Written request:
Reproduce the data verbatim, from the line containing "Given: Switch to the Schedule orders tab" through the end of the data.
--------------------------------
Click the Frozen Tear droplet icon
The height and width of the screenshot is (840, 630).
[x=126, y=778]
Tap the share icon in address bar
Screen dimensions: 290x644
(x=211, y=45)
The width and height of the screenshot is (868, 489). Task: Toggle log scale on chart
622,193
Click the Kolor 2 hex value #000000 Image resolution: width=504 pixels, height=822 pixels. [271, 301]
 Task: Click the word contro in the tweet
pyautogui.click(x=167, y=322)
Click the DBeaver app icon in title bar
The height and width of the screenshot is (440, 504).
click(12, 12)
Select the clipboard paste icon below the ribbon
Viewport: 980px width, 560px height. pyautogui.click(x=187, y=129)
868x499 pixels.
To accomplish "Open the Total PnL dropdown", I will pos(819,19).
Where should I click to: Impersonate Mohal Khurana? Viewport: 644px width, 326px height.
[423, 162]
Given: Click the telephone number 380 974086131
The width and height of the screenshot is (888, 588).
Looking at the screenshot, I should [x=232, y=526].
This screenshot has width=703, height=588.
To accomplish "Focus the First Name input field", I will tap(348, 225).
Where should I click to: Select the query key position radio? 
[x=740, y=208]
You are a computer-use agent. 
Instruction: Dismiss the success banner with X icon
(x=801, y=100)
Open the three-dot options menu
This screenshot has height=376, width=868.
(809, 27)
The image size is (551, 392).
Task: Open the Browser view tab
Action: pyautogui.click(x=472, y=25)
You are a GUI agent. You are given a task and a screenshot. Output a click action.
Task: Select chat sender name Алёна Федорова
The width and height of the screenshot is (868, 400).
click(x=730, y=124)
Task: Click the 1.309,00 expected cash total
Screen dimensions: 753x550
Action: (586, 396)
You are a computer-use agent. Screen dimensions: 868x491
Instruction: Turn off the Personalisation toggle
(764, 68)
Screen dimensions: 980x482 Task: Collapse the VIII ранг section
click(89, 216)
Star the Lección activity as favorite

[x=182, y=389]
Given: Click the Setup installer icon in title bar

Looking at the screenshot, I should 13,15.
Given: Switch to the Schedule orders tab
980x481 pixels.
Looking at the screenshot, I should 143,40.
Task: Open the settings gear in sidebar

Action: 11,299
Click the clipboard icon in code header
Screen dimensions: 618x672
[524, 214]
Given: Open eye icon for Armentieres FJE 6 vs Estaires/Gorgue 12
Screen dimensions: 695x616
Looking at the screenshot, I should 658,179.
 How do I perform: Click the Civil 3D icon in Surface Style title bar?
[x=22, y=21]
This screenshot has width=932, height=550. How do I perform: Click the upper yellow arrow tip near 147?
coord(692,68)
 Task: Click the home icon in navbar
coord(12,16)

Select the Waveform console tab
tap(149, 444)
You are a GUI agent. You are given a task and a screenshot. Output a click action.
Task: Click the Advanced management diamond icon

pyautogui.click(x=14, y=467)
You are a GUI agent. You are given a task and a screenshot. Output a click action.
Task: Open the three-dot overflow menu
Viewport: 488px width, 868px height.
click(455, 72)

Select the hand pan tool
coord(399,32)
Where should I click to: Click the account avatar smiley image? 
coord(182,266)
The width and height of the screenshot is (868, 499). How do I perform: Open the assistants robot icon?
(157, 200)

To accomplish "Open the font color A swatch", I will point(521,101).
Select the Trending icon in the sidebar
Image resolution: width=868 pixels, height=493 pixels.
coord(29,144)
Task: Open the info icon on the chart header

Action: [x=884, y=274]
--------------------------------
Solution for this problem:
Given: Switch to the Schedule orders tab
980x481 pixels.
Looking at the screenshot, I should 143,40.
Task: Open the settings gear in sidebar

Action: 11,299
Click the clipboard icon in code header
Screen dimensions: 618x672
[524, 214]
Given: Open eye icon for Armentieres FJE 6 vs Estaires/Gorgue 12
Screen dimensions: 695x616
Looking at the screenshot, I should 658,179.
 How do I perform: Click the Civil 3D icon in Surface Style title bar?
[x=22, y=21]
This screenshot has width=932, height=550. How do I perform: Click the upper yellow arrow tip near 147?
coord(692,68)
 Task: Click the home icon in navbar
coord(12,16)

Select the Waveform console tab
tap(149, 444)
You are a GUI agent. You are given a task and a screenshot. Output a click action.
Task: Click the Advanced management diamond icon

pyautogui.click(x=14, y=467)
You are a GUI agent. You are given a task and a screenshot. Output a click action.
Task: Open the three-dot overflow menu
Viewport: 488px width, 868px height.
click(455, 72)

Select the hand pan tool
coord(399,32)
Where should I click to: Click the account avatar smiley image? 
coord(182,266)
The width and height of the screenshot is (868, 499). How do I perform: Open the assistants robot icon?
(157, 200)

To accomplish "Open the font color A swatch", I will point(521,101).
Select the Trending icon in the sidebar
Image resolution: width=868 pixels, height=493 pixels.
coord(29,144)
Task: Open the info icon on the chart header

Action: [x=884, y=274]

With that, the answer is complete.